Once again, V. Paul Reynolds sounded the alarm about threats to gun rights in his column: “Sportsmen lost a good friend when Justice Scalia died” (March 13). A long time hunter, the justice was instrumental in the District of Columbia v. Heller decision in 2008 which supported the right of an individual to own a firearm for “traditionally lawful purposes,” such as self-defense in the home.
Scalia was the author of the 5-4 majority opinion in which the court held that the Second Amendment right, like most rights, is not unlimited. It is not a right to keep and carry any weapon whatsoever in any manner whatsoever and for whatever purpose.

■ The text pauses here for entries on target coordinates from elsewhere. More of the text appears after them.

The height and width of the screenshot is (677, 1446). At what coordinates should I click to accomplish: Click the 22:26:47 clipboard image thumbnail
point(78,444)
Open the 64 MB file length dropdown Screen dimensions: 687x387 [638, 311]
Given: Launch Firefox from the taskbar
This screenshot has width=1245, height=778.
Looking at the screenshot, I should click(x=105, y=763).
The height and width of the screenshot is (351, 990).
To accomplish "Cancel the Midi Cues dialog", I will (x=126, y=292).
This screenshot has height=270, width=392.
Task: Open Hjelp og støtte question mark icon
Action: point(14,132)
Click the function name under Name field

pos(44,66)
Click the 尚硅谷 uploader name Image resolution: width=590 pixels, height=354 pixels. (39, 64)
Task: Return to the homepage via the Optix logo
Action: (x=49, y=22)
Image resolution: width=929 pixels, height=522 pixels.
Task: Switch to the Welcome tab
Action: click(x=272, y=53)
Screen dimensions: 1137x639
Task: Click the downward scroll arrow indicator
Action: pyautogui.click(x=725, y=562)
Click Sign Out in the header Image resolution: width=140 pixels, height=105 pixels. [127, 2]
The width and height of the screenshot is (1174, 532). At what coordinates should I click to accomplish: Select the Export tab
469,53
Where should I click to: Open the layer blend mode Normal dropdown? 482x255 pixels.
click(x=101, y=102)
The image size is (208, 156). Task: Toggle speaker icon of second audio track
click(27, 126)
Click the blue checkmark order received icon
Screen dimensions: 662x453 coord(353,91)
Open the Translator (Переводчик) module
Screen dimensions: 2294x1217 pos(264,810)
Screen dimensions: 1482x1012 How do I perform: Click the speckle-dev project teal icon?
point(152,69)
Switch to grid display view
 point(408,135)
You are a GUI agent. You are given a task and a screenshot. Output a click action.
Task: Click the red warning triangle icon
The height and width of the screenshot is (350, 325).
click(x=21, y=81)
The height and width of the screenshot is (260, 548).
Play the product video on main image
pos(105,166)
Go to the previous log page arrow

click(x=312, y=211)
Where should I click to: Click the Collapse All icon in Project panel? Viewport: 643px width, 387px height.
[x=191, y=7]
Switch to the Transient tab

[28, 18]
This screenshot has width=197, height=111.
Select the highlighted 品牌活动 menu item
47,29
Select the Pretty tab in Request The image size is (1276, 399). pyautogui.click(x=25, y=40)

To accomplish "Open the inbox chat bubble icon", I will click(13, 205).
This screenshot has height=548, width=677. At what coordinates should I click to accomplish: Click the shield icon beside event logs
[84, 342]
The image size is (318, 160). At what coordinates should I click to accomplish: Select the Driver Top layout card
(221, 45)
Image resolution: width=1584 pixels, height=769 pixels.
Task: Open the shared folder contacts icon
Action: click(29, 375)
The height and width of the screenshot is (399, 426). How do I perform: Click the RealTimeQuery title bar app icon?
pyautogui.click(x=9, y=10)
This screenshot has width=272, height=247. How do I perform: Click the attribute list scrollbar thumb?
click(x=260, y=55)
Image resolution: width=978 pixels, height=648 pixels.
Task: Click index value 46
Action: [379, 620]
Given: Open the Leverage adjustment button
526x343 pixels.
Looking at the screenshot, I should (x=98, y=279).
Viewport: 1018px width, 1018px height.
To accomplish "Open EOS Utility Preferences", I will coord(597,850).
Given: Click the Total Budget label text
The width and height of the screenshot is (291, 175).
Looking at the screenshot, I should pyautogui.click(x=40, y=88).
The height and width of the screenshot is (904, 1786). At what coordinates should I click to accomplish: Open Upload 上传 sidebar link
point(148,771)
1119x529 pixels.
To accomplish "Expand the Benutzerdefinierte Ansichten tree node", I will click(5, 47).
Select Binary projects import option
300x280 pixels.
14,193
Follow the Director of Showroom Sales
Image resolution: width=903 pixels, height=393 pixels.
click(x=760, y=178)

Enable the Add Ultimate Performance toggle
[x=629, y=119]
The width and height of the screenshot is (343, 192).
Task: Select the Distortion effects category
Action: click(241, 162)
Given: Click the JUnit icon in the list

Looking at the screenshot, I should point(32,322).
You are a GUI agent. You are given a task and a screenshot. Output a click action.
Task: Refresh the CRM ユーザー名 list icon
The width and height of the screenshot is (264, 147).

How likely is it that a new Supreme Court justice — tomorrow, next year or whenever Congress sees fit to do its duty by voting on the new nominee — would lead to a reversal of that decision?
Heller has stood the test of time for seven years and was reinforced by McDonald v. Chicago in 2010, which extended the District of Columbia judgment to all the states. Any new challenge would have to make its way slowly through the court system. Just where is there a case that would deprive a rightful gun owner of his weapon?
Reynolds went on to say that Justice Scalia represented “a slender thread of sanity in a society run amok.” A society that sees and tolerates a daily tide of firearm carnage does, indeed, seem to be running amok.